[Stored data entries]
===============
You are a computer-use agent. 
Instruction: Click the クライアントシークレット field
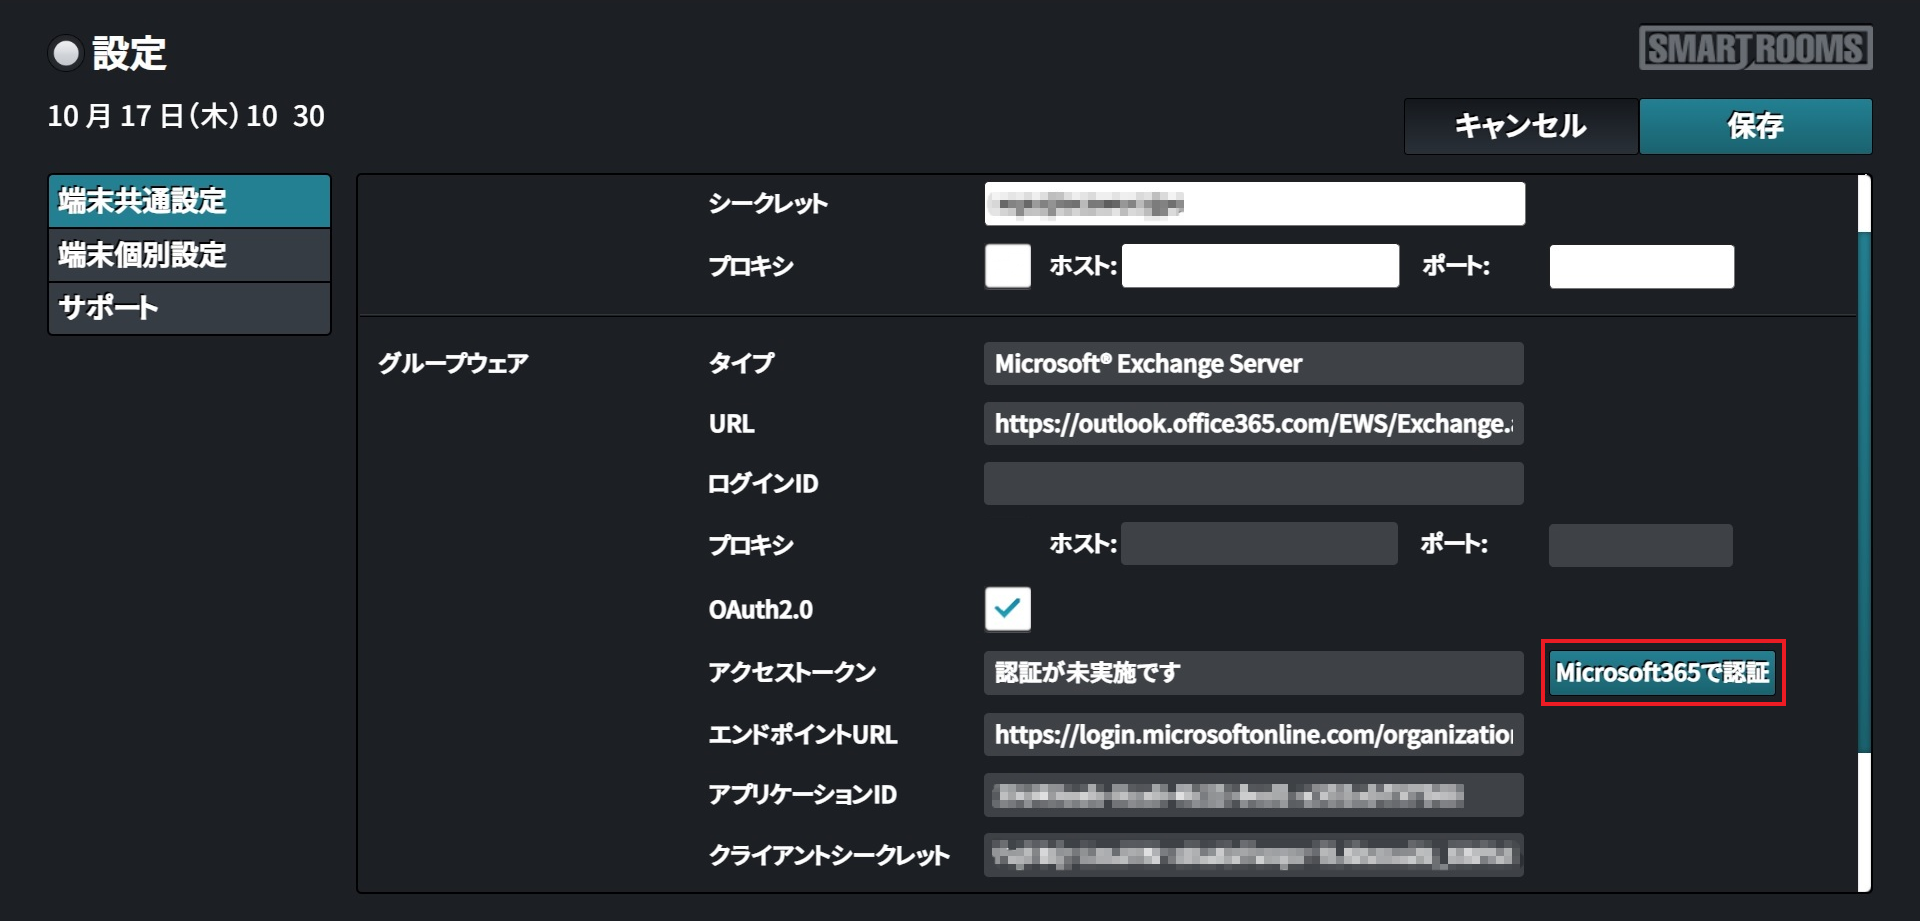[x=1253, y=855]
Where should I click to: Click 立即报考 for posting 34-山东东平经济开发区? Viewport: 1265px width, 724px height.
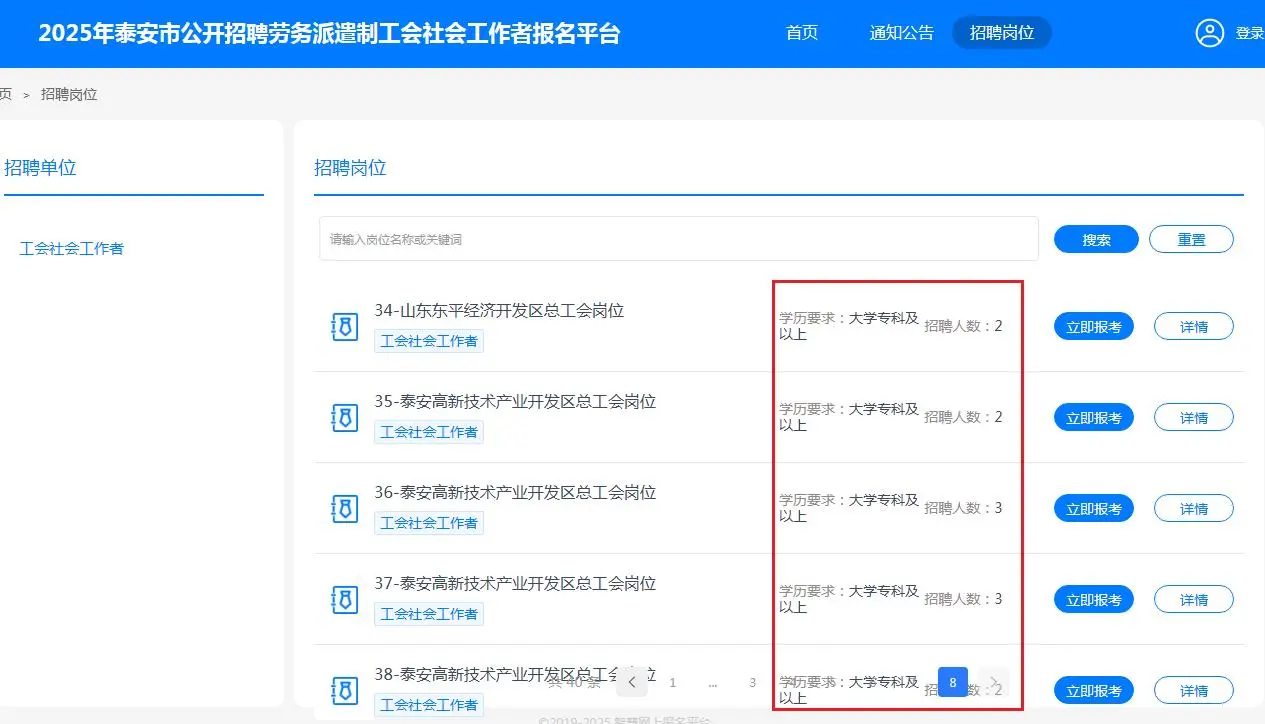1093,326
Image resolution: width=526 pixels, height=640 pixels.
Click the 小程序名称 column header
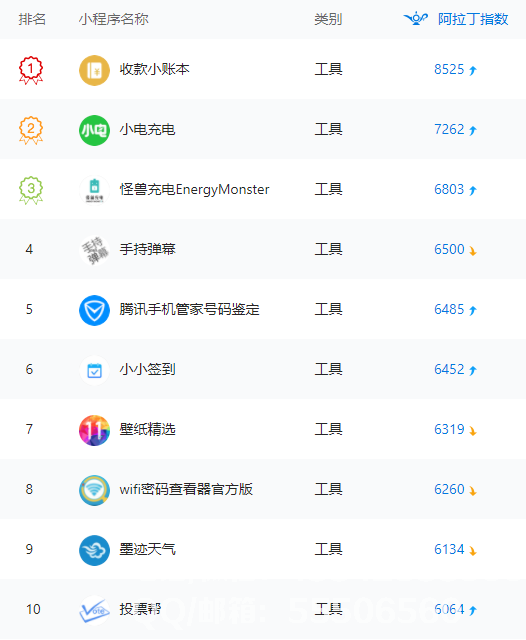(x=113, y=19)
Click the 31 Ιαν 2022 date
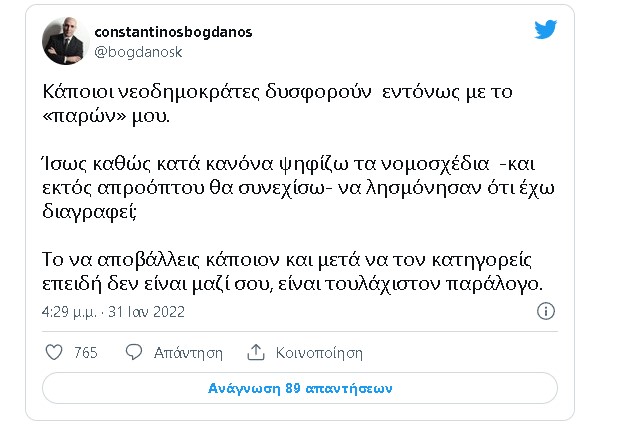627x434 pixels. click(x=146, y=312)
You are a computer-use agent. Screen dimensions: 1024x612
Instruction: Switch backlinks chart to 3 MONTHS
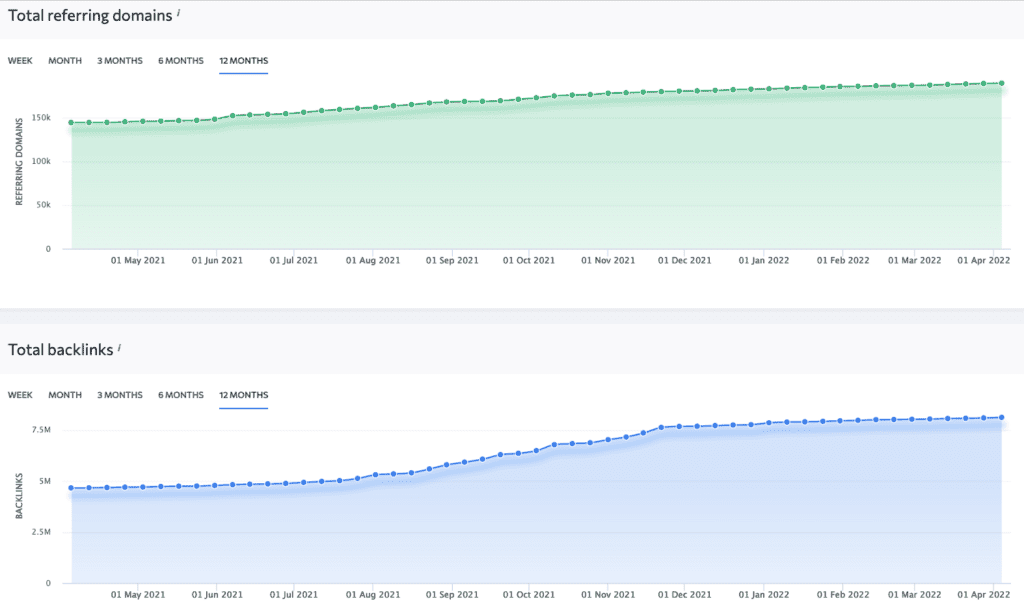click(x=119, y=395)
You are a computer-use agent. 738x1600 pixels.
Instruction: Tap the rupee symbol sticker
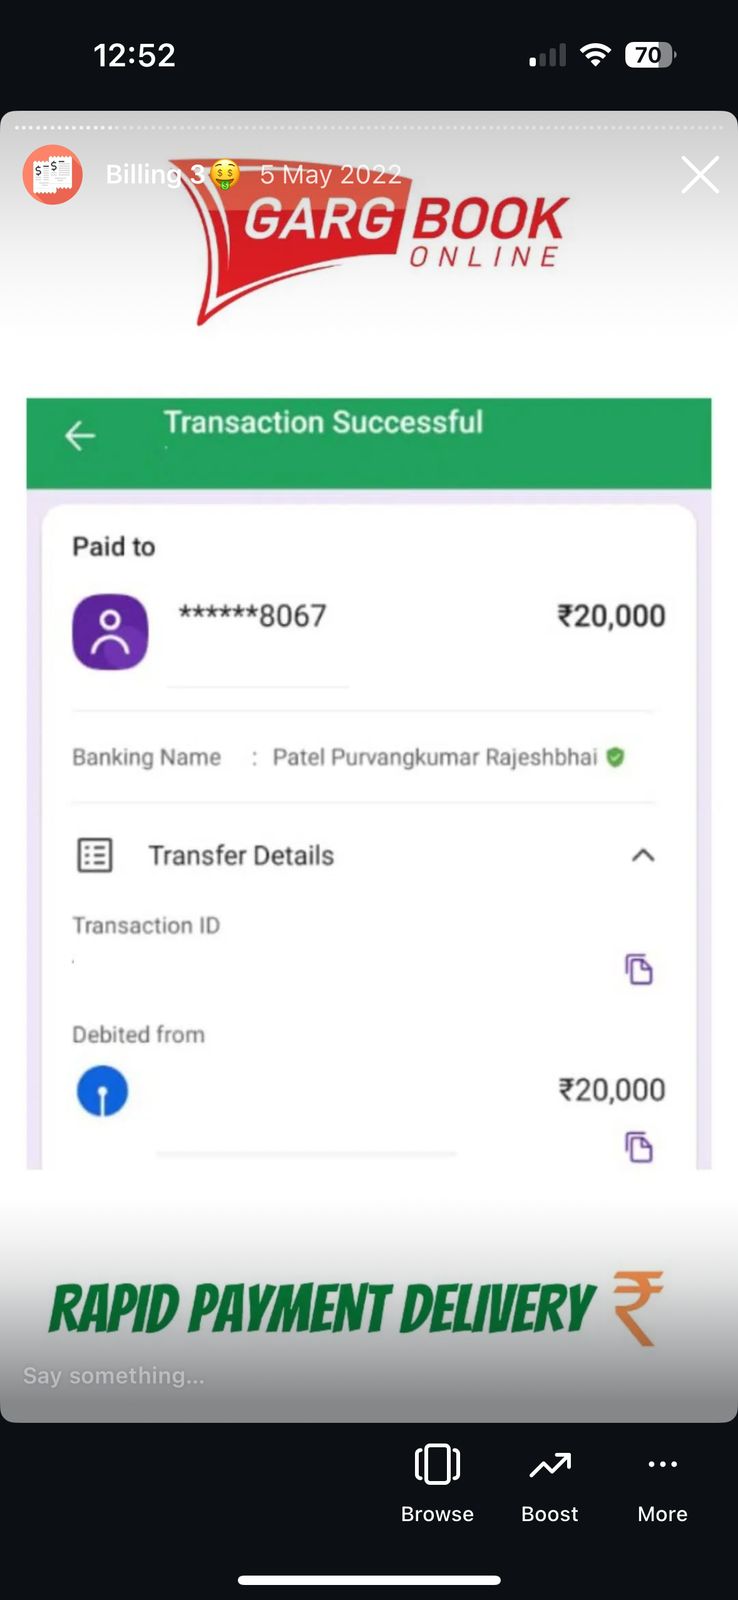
===============
• Required action:
Only an exact copy of the entries, with no pictures, is expected as the answer.

• Task response:
You are a computer-use agent. 
Instruction: Click the クライアントシークレット field
[x=1253, y=855]
Where should I click to: Click 立即报考 for posting 34-山东东平经济开发区? Viewport: 1265px width, 724px height.
1093,326
Image resolution: width=526 pixels, height=640 pixels.
Click the 小程序名称 column header
(x=113, y=19)
Click the 31 Ιαν 2022 date
627x434 pixels. click(x=146, y=312)
You are a computer-use agent. Screen dimensions: 1024x612
Instruction: Switch backlinks chart to 3 MONTHS
click(x=119, y=395)
You are a computer-use agent. 738x1600 pixels.
Instruction: Tap the rupee symbol sticker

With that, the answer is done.